Nesta mesma linha de conduta e pensamento destacamos os seguintes filósofos: Montesquieu (+1755) que proclamava por uma reforma do direito penal vigente e pela independência do Poder Judiciário; Voltaire (+1768) que predicava pela renovação dos costumes judiciais ou por uma nova praxis nos Tribunais; e Rosseau (+1778) que lutava pelos fundamentos de liberdade política e de igualdade entre os cidados.

 

No passado a restrição da liberdade era comutada pelo trabalho forçado e “útil” ao Estado e à classe dominante. Na atualidade conhecemos a sanção de “prestação de serviços gratuitos à comunidade” (9); nada mais é do que, em outros términos, trabalho forçado, via ameaça da efetivação da execução da pena privativa de liberdade.

 

Não podemos dissociar a prisão do sistema de administração de justiça, passado e presente, como forma de controle social do Estado e principalmente de manipulação da classe dominante. A seletividade da repressão estatal é muito bem colocada por Leauté, quando afirma: “a polícia quando lança suas redes não são os peixeis pequenos que escapam mais os maiores” (10); de outro lado, Becker (11) indaga: quais são os critérios de legitimação da criminalização ? que tipo de conduta e de pessoas são catalogadas como crime e delinquentes ?. E para Quinney (12), o Estado é criado e dirigido pela classe social que detêm o poder político e econômico, impondo sua vontade ao resto da sociedade, a polícia, o Ministério Público e o Poder Judiciário, servem como força de auxílio, são agentes da lei e de proteção da classe dominante, qualquer ameaça a classe dirigente aciona-se a norma e seus representantes públicos, fazendo funcionar o sistema de administração da justiça com trocas de favores e influências políticas.

 

Rusche e Kinchheimer (13) mantêm a posição de que tanto o sistema de produção como o mercado de trabalho em uma sociedade capitalista, dependem de um sistema punitivo ou a ele está intimamente ligado.

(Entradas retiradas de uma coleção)
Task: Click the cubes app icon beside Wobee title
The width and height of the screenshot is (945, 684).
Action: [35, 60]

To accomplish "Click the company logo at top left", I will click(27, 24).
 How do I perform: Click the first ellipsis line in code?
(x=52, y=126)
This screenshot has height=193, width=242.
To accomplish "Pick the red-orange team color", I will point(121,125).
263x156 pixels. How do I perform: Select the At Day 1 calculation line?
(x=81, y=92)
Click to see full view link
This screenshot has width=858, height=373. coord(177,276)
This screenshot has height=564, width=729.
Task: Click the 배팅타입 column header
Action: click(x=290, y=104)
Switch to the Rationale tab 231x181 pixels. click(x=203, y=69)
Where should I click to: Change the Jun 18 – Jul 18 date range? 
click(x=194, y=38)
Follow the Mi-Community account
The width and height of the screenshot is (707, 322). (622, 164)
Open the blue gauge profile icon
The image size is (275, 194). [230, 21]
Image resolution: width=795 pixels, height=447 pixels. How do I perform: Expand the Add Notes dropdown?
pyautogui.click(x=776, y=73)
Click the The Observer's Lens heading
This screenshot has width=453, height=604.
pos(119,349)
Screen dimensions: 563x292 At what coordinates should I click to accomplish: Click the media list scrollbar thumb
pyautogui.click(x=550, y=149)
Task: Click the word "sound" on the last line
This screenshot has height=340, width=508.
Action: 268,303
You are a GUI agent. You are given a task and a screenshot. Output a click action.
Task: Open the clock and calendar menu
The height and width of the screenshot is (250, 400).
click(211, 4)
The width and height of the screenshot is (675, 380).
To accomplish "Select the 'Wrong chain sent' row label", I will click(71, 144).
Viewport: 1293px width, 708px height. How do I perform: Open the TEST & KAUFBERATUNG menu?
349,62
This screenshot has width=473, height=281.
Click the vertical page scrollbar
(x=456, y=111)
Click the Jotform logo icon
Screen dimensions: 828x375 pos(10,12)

» Desafios:
**A)** Segundo o trecho sobre o sistema punitivo, pelo que Montesquieu proclamava?
**B)** Prossiga o trecho sobre o sistema punitivo a partir do ponto em que ele termina.

» Respostas esperadas:
**A)** Por uma reforma do direito penal vigente e pela independência do Poder Judiciário.

**B)**
A prisão como se apresenta atualmente, isto é, como depósito de seres humanos, é atentatória à dignidade do homem, para que sempre esteja em níveis de pouca aceitação popular, e seja comparada a um “verdadeiro inferno”, a fim de forçar a grande parte da população a receber o salário oferecido pelo Estado e pela iniciativa privada; do contrário, resta aos cidadãos a economia informal ou o labor ilícito e consequentemente a prisão=inferno. Conclui-se, forçadamente que é preferível receber baixos salários, mas permanecer em “liberdade”, mesmo que em precárias condições de vida.

 

Reformas estruturais eficazes no sistema prisional, somente serão possíveis com a transformação total do sistema sócio-econômico-político da sociedade, em especial das subdesenvolvidas ou daquelas em desenvolvimento, motivo pelo qual encontra-se inviabilizado o respeito as Regras Mínimas das Nações Unidas para o Tratamento do Recluso de 1955.

 

Pensar em privatização dos estabelecimentos penitenciários é outro erro, uma vez que esta Proposta vincula-se ao sistema capitalista. Prisões administrada por particulares – empresas – tem objetivo de lucro, consequentemente, maior exploração do valor da mão-de-obra.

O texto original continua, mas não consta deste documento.